SET EXERCISE
Recast the lines of the listing between the line containing "Given: Open Events via the sidebar icon" and the line containing "Looking at the screenshot, I should coord(8,49).", inclusive, as a numbered list, leaving out any blank lines.

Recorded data
** Begin **

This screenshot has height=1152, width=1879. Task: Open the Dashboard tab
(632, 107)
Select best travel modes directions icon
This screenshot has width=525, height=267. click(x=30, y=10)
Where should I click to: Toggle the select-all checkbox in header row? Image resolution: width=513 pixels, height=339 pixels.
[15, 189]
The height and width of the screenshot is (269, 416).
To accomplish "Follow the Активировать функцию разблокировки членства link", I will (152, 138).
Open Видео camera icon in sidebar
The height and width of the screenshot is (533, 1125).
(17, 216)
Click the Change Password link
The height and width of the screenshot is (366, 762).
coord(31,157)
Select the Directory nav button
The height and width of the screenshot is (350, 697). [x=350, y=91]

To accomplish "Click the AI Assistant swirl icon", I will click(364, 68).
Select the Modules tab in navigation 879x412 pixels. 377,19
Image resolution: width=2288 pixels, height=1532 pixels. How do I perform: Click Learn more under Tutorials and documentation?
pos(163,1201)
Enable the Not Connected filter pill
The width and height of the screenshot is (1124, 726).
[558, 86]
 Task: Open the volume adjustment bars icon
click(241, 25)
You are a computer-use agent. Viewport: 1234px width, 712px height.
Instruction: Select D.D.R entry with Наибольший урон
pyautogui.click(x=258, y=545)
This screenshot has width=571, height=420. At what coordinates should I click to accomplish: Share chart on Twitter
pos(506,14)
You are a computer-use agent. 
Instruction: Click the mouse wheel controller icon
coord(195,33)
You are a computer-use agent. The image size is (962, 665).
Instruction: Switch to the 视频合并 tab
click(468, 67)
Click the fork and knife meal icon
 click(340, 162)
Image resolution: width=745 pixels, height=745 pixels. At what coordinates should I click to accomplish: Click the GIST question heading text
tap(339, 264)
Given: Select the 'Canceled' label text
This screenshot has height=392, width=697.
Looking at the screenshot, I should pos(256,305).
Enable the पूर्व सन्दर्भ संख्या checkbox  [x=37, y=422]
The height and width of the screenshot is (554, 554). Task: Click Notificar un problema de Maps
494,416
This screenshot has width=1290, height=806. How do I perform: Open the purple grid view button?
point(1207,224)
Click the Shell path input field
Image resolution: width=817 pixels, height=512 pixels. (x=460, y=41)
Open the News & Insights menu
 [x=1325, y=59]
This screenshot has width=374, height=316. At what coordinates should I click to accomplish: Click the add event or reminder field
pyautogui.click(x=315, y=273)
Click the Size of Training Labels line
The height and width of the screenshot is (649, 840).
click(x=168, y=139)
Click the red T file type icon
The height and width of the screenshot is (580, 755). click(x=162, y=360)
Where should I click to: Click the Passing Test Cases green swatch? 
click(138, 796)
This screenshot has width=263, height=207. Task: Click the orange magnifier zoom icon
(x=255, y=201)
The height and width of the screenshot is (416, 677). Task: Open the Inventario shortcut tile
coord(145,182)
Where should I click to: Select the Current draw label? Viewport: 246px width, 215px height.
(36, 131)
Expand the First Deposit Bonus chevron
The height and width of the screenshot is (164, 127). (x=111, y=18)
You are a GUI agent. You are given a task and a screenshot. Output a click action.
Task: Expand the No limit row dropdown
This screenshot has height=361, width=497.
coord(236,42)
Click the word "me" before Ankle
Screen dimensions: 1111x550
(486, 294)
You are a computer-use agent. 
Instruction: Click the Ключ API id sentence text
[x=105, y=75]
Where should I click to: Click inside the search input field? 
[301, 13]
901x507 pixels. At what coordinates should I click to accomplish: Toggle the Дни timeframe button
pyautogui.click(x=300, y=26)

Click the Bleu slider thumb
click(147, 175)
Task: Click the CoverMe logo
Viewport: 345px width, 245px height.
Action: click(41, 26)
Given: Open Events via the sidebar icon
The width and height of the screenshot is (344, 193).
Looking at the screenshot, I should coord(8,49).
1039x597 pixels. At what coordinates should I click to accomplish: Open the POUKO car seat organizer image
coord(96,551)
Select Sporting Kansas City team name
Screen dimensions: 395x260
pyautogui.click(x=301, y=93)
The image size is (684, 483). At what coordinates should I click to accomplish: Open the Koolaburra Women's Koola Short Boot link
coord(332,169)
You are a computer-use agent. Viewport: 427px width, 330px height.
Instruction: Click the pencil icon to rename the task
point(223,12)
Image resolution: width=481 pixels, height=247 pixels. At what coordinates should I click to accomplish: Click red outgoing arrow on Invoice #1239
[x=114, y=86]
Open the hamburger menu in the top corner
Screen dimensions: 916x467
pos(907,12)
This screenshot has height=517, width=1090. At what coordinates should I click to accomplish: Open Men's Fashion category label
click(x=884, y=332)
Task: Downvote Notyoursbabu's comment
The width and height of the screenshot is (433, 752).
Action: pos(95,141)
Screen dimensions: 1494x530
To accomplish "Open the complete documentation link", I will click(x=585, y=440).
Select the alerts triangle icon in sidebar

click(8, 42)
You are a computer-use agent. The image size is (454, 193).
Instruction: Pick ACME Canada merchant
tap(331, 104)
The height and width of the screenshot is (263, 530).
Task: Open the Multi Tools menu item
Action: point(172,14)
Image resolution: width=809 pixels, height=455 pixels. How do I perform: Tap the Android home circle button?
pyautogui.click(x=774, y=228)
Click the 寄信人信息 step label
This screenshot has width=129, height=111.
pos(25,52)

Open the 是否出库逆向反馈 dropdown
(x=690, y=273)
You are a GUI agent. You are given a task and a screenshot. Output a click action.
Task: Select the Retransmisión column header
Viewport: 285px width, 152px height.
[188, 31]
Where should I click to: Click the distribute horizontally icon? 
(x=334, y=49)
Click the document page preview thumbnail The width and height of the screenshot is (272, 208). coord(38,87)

** End **

WRITTEN REPLY
1. Given: Open Events via the sidebar icon
2. The width and height of the screenshot is (344, 193).
3. Looking at the screenshot, I should coord(8,49).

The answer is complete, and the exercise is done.